> RECORDED INFORMATION

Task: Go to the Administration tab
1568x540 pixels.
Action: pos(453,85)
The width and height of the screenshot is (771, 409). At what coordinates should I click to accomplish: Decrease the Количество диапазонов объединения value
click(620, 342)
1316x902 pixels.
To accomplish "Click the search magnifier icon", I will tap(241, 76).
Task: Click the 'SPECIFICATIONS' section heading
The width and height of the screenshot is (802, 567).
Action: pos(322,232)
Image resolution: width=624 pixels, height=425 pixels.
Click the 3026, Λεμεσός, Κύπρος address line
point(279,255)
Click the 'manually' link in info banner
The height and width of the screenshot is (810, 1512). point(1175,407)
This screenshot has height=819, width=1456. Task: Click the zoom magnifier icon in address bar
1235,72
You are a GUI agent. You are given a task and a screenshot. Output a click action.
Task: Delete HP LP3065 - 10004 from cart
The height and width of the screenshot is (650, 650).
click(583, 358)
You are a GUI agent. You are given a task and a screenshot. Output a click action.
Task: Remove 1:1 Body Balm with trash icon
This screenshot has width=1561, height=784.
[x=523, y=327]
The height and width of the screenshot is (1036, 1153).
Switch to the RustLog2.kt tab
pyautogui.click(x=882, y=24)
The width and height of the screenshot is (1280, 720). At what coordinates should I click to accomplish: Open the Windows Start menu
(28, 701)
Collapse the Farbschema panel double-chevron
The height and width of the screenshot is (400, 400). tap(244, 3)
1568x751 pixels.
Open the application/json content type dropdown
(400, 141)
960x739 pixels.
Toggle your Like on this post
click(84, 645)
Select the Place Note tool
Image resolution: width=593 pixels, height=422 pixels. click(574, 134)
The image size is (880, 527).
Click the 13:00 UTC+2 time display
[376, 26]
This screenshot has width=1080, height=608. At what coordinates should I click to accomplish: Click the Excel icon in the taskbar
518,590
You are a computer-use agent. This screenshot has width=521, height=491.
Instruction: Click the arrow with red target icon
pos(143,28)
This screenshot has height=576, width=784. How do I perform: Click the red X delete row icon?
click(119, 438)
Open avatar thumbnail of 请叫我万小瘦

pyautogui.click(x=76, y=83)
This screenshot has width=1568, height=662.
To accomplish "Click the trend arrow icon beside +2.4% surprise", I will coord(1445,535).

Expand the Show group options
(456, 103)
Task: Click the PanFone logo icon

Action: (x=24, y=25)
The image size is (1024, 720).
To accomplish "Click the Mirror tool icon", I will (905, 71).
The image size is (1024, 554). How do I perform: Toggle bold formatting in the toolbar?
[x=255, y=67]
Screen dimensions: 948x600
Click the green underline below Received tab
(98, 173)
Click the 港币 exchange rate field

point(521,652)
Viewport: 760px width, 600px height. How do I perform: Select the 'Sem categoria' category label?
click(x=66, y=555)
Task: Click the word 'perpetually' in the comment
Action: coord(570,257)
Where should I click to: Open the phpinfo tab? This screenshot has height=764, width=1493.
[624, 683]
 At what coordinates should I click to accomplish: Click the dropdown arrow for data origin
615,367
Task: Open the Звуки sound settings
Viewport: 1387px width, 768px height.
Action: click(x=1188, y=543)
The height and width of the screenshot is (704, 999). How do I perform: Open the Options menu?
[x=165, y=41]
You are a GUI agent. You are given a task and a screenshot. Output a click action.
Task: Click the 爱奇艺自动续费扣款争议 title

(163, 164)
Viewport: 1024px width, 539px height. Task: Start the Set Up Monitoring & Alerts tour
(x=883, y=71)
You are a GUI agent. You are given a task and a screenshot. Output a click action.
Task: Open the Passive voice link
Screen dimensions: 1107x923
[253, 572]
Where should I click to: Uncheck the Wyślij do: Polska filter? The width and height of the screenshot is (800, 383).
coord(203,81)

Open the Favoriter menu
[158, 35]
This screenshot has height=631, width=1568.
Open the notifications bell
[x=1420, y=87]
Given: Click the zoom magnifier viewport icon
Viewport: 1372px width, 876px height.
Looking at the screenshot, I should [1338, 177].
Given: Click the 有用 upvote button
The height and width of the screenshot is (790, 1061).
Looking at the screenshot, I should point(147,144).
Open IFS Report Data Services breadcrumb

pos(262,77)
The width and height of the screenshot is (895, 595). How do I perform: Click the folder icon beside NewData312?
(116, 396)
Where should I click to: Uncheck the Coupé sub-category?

> WHAT THIS TASK INVOLVES
For the word "will", go through the records and show each line that carries it.

> ANSWER
To accomplish "Click the search magnifier icon", I will tap(241, 76).
To accomplish "Click the trend arrow icon beside +2.4% surprise", I will coord(1445,535).
To accomplish "Click the Mirror tool icon", I will (905, 71).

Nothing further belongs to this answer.